[Exercise task]
Starting with the line that contains "Task: Select the Kotlin File icon" and going on through the line that contains "Action: coord(80,189)", render those lines of the records as a JSON list of strings, one string per line. Include both end lines and leave out any blank lines.

[Input]
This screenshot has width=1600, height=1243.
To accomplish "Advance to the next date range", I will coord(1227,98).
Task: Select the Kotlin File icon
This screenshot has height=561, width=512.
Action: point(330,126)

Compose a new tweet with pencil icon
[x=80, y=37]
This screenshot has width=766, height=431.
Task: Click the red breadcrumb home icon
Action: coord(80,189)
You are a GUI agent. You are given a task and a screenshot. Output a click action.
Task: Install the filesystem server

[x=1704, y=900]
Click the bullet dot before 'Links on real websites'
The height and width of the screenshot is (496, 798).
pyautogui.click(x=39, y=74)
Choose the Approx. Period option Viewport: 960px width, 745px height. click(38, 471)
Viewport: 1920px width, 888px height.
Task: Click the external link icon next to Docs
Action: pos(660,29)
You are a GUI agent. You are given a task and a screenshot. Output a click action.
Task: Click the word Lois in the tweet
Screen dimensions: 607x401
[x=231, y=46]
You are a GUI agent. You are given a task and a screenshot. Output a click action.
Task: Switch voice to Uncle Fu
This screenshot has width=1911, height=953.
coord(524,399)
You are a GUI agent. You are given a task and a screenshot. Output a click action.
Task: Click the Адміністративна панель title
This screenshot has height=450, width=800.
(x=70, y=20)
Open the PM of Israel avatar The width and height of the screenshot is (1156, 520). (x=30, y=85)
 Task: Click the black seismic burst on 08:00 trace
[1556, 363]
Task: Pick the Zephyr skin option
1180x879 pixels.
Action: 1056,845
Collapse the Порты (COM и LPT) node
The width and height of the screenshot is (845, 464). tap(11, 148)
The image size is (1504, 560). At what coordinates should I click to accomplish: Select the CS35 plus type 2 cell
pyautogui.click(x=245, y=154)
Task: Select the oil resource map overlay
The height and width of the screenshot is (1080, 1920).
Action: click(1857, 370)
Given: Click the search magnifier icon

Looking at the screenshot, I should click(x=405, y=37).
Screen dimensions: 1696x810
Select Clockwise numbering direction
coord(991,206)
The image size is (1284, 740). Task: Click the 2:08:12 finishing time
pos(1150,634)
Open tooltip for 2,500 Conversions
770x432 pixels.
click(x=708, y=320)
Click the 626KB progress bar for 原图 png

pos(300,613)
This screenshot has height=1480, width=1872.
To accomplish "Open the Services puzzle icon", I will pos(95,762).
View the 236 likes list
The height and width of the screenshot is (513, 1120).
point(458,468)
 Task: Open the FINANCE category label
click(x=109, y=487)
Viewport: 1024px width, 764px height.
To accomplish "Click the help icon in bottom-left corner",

[Output below]
[
  "Task: Select the Kotlin File icon",
  "This screenshot has height=561, width=512.",
  "Action: point(330,126)",
  "Compose a new tweet with pencil icon",
  "[x=80, y=37]",
  "This screenshot has width=766, height=431.",
  "Task: Click the red breadcrumb home icon",
  "Action: coord(80,189)"
]